I'm facing an issue with a cluster with 2 Proxmox VE 7.3 machines. Both are very different machines and presents the same issue.
The issue is: the host freezes during a heavy load.
I found a few threads about it, but nothing solved my issue.
Basically, when I try to migrate a VM/CT from a node to another, the node that receives the VM/CT freezes and do a lot of timeouts. It also happens when one VM/CT does a heavy task (that uses a lot of CPU or I/O).
For example, here we have a migration with a VM turned OFF that is happening right now. The first node is working well (the node that is sending the VM), but the second node, the node receiving the VM freezes. It also freezes all VMs and CTs running on this node, all became unresponsible.
Screenshots of the Summary page on these different nodes:
It started since I installed PVE 7.2 on these machines (this was my first time using Proxmox).
I tried a lot of things:
- Updating Kernel
- Changing scheduler governor to a more efficient
- Updating Intel's microcode
- Limiting ZFS memory cache size (in percentage)
The only thing that helped me a bit was limiting ZFS cache. It reduced a lot the amount of freezes, but still happens during migrations and some heavier workloads. So I think it can be something related with I/O.

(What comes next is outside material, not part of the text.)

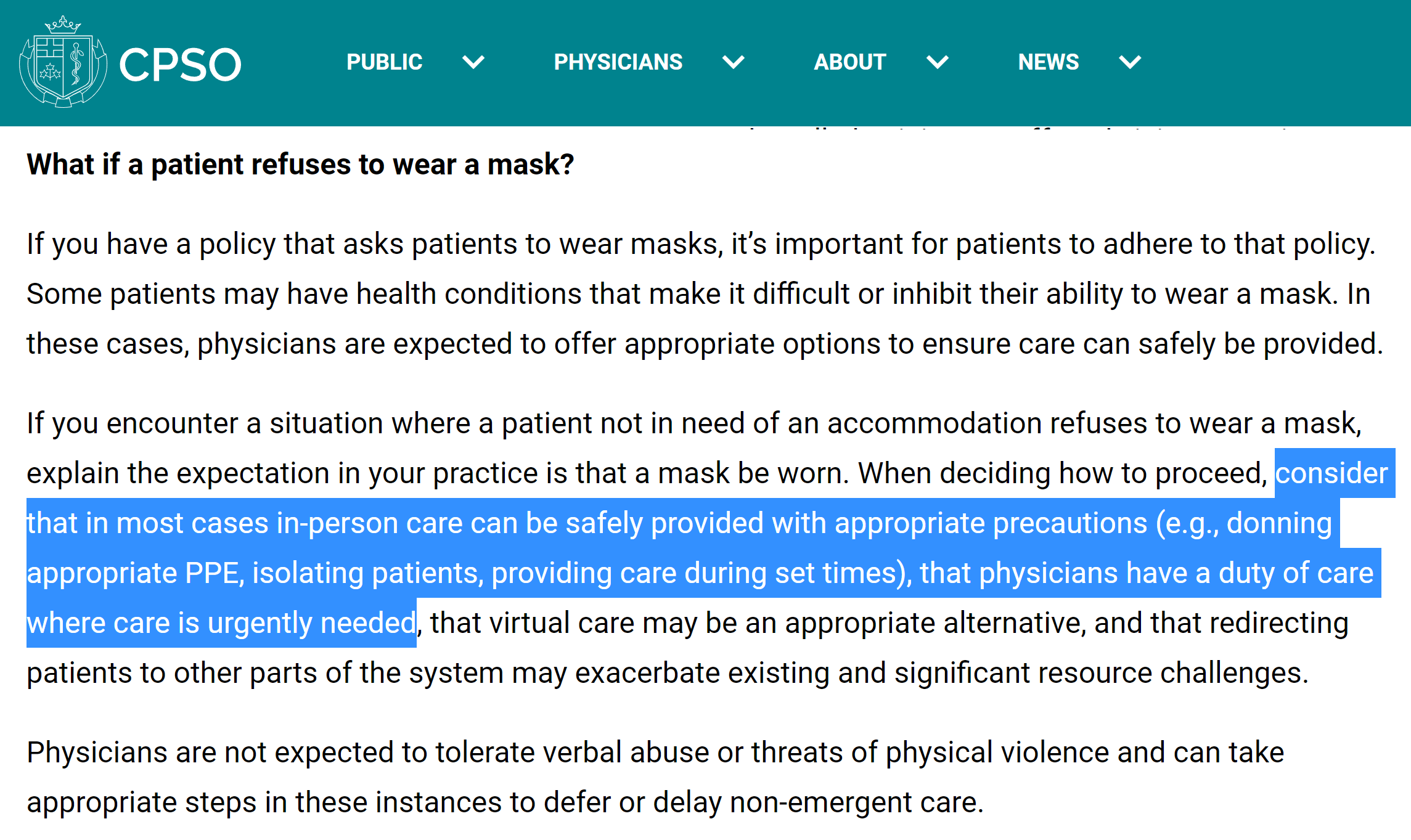
Task: Click the paragraph starting 'Physicians are not expected'
Action: 655,777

The common things between these 2 servers:
- Both use Intel CPU
- Both use consumer Sata SSDs with ZFS for OS and main storage pool
- Both run Proxmox VE 7.3 with Kernel 6.1 (I updated from 5.15 trying to fix this issue)
Main differences:
- CPU: Core i7 8700T (Optiplex 3060 Micro) vs Xeon E5 2650 v4 (on a Lenovo server MB)
- Storage: one uses a single Samsung 840 EVO 250GB and the other uses a dual Kingston A400 250GB in RAIDZ-1
- RAM: one uses 32GB SODIMM DDR4 (2666), other uses 64GB DIMM DDR4 with ECC
I installed both OS on the same day. I don't think it's an hardware issue, as the Optiplex machine was working very well with Ubuntu Server previously.
It's not a network issue, as I tried with different network ports on the second machine.
I tried all possible solutions I found on internet and nothing solved my issue.
As I'm not so familiar with PVE, maybe I did something wrong during the PVE installation (it was my first time doing it, but I tried to follow a few tutorials)
By the way, this attempt of migration failed with this error message:
The issue is: the host freezes during a heavy load.
I found a few threads about it, but nothing solved my issue.
Basically, when I try to migrate a VM/CT from a node to another, the node that receives the VM/CT freezes and do a lot of timeouts. It also happens when one VM/CT does a heavy task (that uses a lot of CPU or I/O).
For example, here we have a migration with a VM turned OFF that is happening right now. The first node is working well (the node that is sending the VM), but the second node, the node receiving the VM freezes. It also freezes all VMs and CTs running on this node, all became unresponsible.
Screenshots of the Summary page on these different nodes:
It started since I installed PVE 7.2 on these machines (this was my first time using Proxmox).
I tried a lot of things:
- Updating Kernel
- Changing scheduler governor to a more efficient
- Updating Intel's microcode
- Limiting ZFS memory cache size (in percentage)
The only thing that helped me a bit was limiting ZFS cache. It reduced a lot the amount of freezes, but still happens during migrations and some heavier workloads. So I think it can be something related with I/O.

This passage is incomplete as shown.